== WHAT IS BEING ASKED ==
Reproduce only the entries starting with the line containing "Task: Expand the contact" and going on through the line containing "pyautogui.click(x=62, y=244)", switching "ski-pass" to "lift-pass" and leaving everything else unchanged.

== GIVEN DATA ==
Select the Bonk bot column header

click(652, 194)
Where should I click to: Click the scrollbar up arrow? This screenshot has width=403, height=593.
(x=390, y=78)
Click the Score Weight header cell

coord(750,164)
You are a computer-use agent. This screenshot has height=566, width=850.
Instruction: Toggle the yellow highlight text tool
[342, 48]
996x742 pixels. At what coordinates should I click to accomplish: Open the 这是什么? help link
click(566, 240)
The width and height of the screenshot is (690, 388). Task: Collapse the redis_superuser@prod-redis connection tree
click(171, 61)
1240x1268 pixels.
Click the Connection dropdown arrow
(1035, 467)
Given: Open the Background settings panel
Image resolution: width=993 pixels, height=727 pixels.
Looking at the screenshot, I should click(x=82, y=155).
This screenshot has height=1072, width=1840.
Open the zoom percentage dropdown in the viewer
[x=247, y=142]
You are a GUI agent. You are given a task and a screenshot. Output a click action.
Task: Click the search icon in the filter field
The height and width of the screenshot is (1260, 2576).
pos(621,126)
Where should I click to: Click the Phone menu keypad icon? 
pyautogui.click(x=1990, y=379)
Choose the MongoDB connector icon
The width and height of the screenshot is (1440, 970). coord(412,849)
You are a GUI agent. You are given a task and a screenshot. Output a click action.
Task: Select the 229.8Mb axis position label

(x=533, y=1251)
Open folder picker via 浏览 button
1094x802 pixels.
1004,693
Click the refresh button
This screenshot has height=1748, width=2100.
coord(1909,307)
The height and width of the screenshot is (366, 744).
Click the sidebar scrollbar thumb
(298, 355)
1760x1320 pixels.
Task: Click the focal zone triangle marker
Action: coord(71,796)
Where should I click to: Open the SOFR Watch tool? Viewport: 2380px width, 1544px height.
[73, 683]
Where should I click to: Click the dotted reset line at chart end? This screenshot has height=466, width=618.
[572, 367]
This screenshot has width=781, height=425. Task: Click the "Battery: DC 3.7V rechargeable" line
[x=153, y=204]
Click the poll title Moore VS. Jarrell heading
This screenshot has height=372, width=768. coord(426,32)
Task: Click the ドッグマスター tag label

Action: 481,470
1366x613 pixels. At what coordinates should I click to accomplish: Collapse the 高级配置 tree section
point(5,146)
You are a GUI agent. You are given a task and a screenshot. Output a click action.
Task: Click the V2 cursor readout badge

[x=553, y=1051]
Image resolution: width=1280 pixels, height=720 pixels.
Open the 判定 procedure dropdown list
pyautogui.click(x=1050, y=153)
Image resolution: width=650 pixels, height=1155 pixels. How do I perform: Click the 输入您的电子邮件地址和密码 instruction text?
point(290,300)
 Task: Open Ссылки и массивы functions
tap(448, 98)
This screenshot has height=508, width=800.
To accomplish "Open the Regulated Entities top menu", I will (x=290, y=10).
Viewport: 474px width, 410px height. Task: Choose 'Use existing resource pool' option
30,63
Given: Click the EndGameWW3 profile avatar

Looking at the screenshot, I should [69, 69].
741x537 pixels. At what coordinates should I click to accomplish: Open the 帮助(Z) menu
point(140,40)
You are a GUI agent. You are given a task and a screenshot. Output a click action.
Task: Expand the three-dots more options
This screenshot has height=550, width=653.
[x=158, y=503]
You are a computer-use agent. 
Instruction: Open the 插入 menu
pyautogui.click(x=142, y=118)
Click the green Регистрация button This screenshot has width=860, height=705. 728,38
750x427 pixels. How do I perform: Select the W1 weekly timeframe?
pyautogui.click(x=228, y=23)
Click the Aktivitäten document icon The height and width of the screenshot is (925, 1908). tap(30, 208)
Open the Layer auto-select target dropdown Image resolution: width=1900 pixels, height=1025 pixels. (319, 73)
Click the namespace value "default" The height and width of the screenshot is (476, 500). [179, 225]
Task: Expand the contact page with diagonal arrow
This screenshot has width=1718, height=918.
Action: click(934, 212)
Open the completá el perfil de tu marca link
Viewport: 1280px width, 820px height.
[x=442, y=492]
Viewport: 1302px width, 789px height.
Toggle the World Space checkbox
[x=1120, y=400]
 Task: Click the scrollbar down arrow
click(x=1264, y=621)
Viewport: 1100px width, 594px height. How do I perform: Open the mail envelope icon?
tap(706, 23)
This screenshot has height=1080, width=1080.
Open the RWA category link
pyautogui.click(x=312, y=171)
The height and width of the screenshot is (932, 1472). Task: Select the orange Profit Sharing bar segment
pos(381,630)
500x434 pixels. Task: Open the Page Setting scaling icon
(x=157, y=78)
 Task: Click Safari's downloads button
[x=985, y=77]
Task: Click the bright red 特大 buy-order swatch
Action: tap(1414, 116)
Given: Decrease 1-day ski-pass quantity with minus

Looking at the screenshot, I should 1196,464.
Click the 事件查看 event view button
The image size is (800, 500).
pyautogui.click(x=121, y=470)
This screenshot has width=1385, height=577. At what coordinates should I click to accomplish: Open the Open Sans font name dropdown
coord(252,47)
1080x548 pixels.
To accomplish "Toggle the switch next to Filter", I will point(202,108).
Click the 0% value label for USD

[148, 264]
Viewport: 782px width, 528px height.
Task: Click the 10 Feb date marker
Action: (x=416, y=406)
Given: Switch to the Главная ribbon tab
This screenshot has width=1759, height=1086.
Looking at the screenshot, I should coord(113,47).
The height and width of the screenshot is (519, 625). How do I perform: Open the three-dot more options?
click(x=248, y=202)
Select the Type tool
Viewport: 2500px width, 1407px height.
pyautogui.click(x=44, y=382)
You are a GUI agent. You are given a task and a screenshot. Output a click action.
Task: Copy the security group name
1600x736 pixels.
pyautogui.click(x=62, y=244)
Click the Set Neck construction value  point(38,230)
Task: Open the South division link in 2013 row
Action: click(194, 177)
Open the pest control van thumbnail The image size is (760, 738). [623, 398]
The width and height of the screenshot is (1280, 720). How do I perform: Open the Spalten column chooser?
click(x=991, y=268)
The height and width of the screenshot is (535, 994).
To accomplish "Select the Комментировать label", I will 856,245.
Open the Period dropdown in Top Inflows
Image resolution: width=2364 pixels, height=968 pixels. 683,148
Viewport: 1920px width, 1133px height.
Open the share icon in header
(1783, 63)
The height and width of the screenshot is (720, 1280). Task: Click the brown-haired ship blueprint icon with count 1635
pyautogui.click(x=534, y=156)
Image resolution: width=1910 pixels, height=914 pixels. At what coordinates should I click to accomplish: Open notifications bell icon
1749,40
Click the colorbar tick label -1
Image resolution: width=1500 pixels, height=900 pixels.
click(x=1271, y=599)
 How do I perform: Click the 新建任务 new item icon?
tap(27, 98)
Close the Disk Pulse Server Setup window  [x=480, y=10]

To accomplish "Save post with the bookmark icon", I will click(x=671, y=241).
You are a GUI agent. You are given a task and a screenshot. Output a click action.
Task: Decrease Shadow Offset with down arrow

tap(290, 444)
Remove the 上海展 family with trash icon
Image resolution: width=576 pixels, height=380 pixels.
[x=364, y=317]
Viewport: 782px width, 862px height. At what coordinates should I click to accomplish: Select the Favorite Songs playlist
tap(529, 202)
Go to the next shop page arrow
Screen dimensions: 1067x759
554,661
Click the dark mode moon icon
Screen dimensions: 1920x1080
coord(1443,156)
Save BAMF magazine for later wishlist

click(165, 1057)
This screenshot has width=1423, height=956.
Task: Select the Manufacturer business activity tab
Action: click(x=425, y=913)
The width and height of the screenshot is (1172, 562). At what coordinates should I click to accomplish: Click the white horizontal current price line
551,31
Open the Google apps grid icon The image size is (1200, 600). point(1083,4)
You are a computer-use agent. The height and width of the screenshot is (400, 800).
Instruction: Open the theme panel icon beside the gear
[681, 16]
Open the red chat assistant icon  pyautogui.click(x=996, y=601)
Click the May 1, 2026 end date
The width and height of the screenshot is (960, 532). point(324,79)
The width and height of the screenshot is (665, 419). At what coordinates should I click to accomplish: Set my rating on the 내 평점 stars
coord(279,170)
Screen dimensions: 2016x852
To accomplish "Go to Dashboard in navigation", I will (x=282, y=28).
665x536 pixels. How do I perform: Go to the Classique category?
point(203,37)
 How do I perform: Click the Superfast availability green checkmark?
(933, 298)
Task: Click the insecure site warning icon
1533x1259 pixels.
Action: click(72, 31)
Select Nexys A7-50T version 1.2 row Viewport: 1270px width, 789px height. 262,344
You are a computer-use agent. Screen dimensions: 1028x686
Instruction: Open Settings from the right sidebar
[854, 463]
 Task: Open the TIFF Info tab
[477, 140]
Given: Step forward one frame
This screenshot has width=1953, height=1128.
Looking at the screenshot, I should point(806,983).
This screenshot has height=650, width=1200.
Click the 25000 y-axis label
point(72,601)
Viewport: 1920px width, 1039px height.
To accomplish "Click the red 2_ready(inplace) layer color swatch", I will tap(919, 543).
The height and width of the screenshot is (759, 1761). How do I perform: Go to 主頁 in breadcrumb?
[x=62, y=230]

== WRITTEN ANSWER ==
Task: Expand the contact page with diagonal arrow
This screenshot has width=1718, height=918.
Action: click(934, 212)
Open the completá el perfil de tu marca link
Viewport: 1280px width, 820px height.
[x=442, y=492]
Viewport: 1302px width, 789px height.
Toggle the World Space checkbox
[x=1120, y=400]
 Task: Click the scrollbar down arrow
click(x=1264, y=621)
Viewport: 1100px width, 594px height. How do I perform: Open the mail envelope icon?
tap(706, 23)
This screenshot has height=1080, width=1080.
Open the RWA category link
pyautogui.click(x=312, y=171)
The height and width of the screenshot is (932, 1472). Task: Select the orange Profit Sharing bar segment
pos(381,630)
500x434 pixels. Task: Open the Page Setting scaling icon
(x=157, y=78)
 Task: Click Safari's downloads button
[x=985, y=77]
Task: Click the bright red 特大 buy-order swatch
Action: tap(1414, 116)
Given: Decrease 1-day lift-pass quantity with minus

Looking at the screenshot, I should 1196,464.
Click the 事件查看 event view button
The image size is (800, 500).
pyautogui.click(x=121, y=470)
This screenshot has width=1385, height=577. At what coordinates should I click to accomplish: Open the Open Sans font name dropdown
coord(252,47)
1080x548 pixels.
To accomplish "Toggle the switch next to Filter", I will point(202,108).
Click the 0% value label for USD

[148, 264]
Viewport: 782px width, 528px height.
Task: Click the 10 Feb date marker
Action: (x=416, y=406)
Given: Switch to the Главная ribbon tab
This screenshot has width=1759, height=1086.
Looking at the screenshot, I should coord(113,47).
The height and width of the screenshot is (519, 625). How do I perform: Open the three-dot more options?
click(x=248, y=202)
Select the Type tool
Viewport: 2500px width, 1407px height.
pyautogui.click(x=44, y=382)
You are a GUI agent. You are given a task and a screenshot. Output a click action.
Task: Copy the security group name
1600x736 pixels.
pyautogui.click(x=62, y=244)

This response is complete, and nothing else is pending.